Taking advantage of the galleries’ size and soaring height — 20 feet — the aim has been to encourage viewers to look across long stretches of space lined with drawings, directly into several almost-open rooms where the animations will be playing, projected in some cases at movie-house scale. One danger, of course, is that the drawings could end up feeling marooned in the process.



“I think the shift in scale is a benefit, really, but it’s got to be done the right way,” Ms. Hecker said, walking through the space last week. “The whole idea of the design of the show is based on the long view.”

And that is where Mr. Neuner and his five-member staff — particularly Lana Hum, the exhibition designer assigned to oversee the Kentridge show — come in. They have figured out ways of using sound-dampening and insulation so that the theaters can remain remarkably open while allowing viewers, once inside, to hear only the projections playing within them, and to feel as if they have left the rest of the exhibition behind.

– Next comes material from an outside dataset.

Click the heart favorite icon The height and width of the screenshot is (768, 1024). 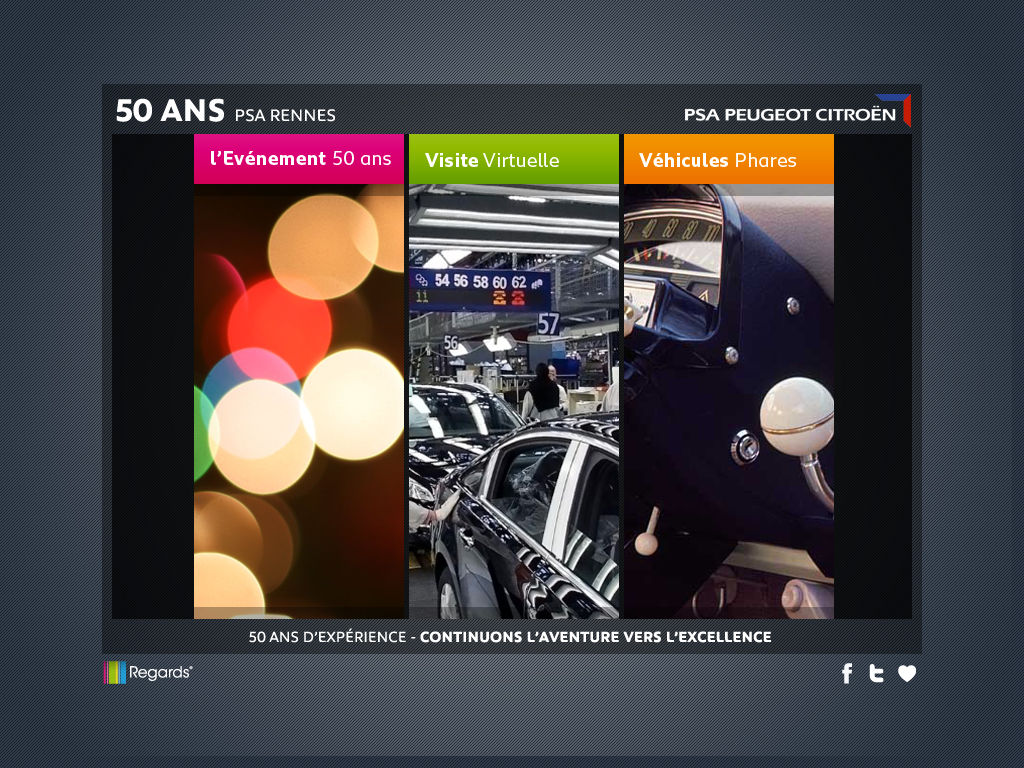coord(907,674)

But when visitors leave, in some cases, the sounds will follow them, bleeding out to mingle where the drawings hang.



For the drawings, lighting is being used to pull viewers’ eyes back down from the heights of the projections into what the curators and designers hope will feel, in spite of its large size, like a much more intimate gallery space, thanks in part to the use of gray instead of white for the walls. (Mr. Kentridge’s sooty films play better against gray walls than against white ones.)

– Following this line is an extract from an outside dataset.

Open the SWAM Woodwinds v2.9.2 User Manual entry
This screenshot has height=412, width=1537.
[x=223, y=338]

Mr. Biesenbach, the museum’s chief curator at large, who has worked many times with Mr. Neuner, calls the designer’s role one of “double translation,” in which he first interprets a curator’s sometimes abstract vision of how to present an artist’s work to the public and then translates that vision into sheetrock and spotlights. “The goal is something that comes together in a design as if there was no other way to do it, as if there was no other alternative,” he said, adding that with Mr. Neuner’s help, if often does.

“Jerry has a very, very elegant mind,” Mr. Biesenbach said.



Mr. Neuner, a soft-spoken man with the genial but authoritative manner of a small-town doctor, studied to become an artist, earning an M.F.A. from Columbia University, but then took a job at the Metropolitan Museum of Art in its exhibition design department, purely to pay the bills. He later spent several years in an architectural woodworking shop in New York, which he left after five years, “really knowing how to make stuff, with my hands.”



When he came to the Museum of Modern Art, it was in the middle of preparing its landmark 1980 Picasso show, which filled every gallery. But his first real immersion came later that year, with a show of the work of Joseph Cornell organized by Kynaston McShine. Mr. McShine wanted to find a way to avoid isolating Cornell’s delicate, poetic shadow boxes in cases or cabinets, and Mr. Neuner devised a plan for hanging most of them on the walls, as if they were paintings or sculptural reliefs.

Over the years, Mr. Neuner said, the curators he has worked with have run the gamut from near complete inflexibility to near complete freedom.

“It’s very difficult when you’re dealing with the ego of someone who’s not going to give an inch,” he said. “There’s nobody who’s perfect, except maybe Mondrian. Mondrian I would have let get away with that.”



“The curator always has the first and last word relating to everything in his show,” he added. “But having said that, there are times when they know I understand what they need and what the artwork needs well enough that I can look back at a show and say, ‘I did that,’ which is nice.”

When the Kentridge show opens next week, as many as 10,000 people a day could crowd through it, Mr. Neuner estimates, closer to a rock concert than to the kinds of shows that the museum presented in his early days.

“But if it works,” he said, “what will draw all of them through the space is the art, not the architecture. And I will have done my job.”